Wow! First, I think most people on here use PDF as their electronic document. There are literally hundreds of PDF converters both to PDF and PDF to Word. Adobe is still the best but expensive. Some of the free ones however have features that Adobe doesn't have. Let's address some of your work flow. That is way too much for you to be doing. I, like Grenville, don't completely get your situation but here are some tips.
I too have my staff fax a lot of my documents. And, printing your letters to PDF helps with archiving as the letter stays intact. But, you could consider that this adds work as you have to convert to PDF, then have your nurse combine them. If you have PC to Fax, that could be done in one step. But, you would need a fax server and a good address book. So either way.
#1 Before AC, what did you do for your HPI documentation? How was it faster?
#2 I guess every place is different. Our lab and xray department doesn't ask for ICD-9 codes. I always use the other section and templates and not the rigid sections of the lab and x-ray section. Takes way too much time. I just type out what I want and print it. Unfortunately, unlike all of the other versions, I have to write in the diagnosis, but I am not going to waste all of my time looking up silly ICD-9 codes.

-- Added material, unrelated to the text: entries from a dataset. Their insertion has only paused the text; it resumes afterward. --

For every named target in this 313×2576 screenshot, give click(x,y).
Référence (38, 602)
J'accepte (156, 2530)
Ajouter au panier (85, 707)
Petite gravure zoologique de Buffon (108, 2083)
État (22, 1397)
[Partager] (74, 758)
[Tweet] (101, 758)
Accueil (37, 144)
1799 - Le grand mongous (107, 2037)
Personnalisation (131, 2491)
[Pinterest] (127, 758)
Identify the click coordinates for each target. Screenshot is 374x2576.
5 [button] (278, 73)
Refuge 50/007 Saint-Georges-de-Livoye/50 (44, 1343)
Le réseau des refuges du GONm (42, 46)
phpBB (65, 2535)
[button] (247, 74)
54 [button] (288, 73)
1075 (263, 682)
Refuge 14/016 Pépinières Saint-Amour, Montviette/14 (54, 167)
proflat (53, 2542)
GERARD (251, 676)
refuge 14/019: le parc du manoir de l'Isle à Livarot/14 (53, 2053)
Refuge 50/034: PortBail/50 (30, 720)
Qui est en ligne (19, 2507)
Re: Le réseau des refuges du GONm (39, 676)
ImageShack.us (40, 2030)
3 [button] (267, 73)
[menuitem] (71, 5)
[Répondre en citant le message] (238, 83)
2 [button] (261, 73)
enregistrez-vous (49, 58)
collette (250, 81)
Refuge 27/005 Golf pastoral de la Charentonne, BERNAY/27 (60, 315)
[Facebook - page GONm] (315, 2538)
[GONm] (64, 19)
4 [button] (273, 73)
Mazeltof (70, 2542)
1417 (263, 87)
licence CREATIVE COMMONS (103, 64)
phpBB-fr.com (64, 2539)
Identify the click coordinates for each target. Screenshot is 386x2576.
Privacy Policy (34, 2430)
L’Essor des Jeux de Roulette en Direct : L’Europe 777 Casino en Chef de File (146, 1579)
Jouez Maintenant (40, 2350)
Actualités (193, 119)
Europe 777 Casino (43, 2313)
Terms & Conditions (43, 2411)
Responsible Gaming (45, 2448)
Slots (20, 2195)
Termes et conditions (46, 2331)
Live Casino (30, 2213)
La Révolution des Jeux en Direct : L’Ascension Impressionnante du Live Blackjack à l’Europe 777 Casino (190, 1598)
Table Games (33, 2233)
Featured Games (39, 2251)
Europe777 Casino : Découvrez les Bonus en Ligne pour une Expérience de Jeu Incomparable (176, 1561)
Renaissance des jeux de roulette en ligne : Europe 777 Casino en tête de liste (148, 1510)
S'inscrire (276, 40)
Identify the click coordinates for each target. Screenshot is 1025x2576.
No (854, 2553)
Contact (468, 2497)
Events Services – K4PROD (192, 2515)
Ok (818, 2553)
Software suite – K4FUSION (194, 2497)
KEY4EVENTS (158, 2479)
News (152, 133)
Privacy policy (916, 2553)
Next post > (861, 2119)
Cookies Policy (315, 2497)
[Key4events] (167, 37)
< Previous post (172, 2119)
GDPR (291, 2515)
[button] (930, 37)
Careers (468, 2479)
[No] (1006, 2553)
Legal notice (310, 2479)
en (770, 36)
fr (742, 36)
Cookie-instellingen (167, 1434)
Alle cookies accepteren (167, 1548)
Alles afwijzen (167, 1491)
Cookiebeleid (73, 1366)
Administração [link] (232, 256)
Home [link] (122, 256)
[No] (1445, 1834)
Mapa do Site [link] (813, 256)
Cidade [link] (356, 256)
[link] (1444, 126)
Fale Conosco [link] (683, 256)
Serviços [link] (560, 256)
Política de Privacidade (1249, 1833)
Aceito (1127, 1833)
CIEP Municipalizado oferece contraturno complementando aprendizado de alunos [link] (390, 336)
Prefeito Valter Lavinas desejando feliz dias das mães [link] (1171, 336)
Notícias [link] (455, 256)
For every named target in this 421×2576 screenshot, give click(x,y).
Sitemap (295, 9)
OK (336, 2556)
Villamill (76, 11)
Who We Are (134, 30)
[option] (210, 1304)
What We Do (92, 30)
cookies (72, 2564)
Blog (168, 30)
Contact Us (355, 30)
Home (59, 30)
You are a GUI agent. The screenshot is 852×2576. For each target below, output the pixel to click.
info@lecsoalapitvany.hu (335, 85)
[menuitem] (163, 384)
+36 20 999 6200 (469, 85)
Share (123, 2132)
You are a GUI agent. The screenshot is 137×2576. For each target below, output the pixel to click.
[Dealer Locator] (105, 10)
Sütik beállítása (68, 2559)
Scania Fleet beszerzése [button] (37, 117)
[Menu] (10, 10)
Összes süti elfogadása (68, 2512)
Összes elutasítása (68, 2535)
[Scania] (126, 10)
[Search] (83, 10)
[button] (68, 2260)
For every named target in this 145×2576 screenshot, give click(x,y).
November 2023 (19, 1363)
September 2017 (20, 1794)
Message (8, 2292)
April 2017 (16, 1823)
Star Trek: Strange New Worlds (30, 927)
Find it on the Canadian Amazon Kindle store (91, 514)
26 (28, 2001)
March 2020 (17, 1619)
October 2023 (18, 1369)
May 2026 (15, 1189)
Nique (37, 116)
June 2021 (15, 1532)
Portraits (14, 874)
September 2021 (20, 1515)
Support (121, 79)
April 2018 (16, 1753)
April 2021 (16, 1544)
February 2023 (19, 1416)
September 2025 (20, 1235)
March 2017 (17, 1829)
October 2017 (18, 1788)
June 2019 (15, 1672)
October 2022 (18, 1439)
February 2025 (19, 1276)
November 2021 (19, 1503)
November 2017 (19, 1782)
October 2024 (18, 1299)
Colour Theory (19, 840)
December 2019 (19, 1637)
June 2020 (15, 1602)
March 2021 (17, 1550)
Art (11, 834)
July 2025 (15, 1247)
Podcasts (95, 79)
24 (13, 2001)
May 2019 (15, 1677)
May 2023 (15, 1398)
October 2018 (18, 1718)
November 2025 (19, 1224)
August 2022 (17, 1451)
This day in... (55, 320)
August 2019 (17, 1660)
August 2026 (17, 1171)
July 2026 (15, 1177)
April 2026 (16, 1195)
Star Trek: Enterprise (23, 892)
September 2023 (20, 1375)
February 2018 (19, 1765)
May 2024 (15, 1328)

Why do you have to know what lab facility? Can't the patient take on that responsibility? If not, can't your staff help them? You shouldn't have to look that up.
Do they need a universal form? I bet your receptionist who does your referrals would know that.
3. Medication renewals - ePrescribe. But, I haven't done a medication renewal in months. My nurse does that. I just check them. I still don't understand why your staff isn't doing the referrals and preop consults. You may need to type a letter.
For a signature, make a TRANSLUCENT signature and add it to Adobe or other PDF as a stamp. But, it has to be translucent if you want it to look authentic. AC has the ability to add a stamp automatically, but it's more difficult to do the translucent stamp.
As far as your staff doing your reqs and letters, I would suggest what we have been doing for four or five years. Go into admin and edit the users. Set their username and password and their level, but that should be all of their info, no more. In the name section at the top, you should put the same info that you have in yours. What good does it do to put theirs? It just means their names go at the bottom of everything. We put my name and all of the medical demographic information in as well. This way your name always appears at the bottom. Before ePrescribe when we faxed from the desktop, pharmacies wouldn't accept electronic signatures. So, we changed my first name to:
Digitally signed by Bert, and made the last name Adams. So, it came out: Digitally signed by Bert Adams, M.D. Suddenly all 45 pharmacies who wouldn't take electronic signature, accepted the other. It looks a little strange on the bottom of the letter, but who cares.
Almost everything you mentioned above can be done by your staff. For me, it is easier to just print out the labs and hand them to the patient. By the way, my MA does the HPI as well. I do read it and edit and add.
I wouldn't give up on UpDox, though.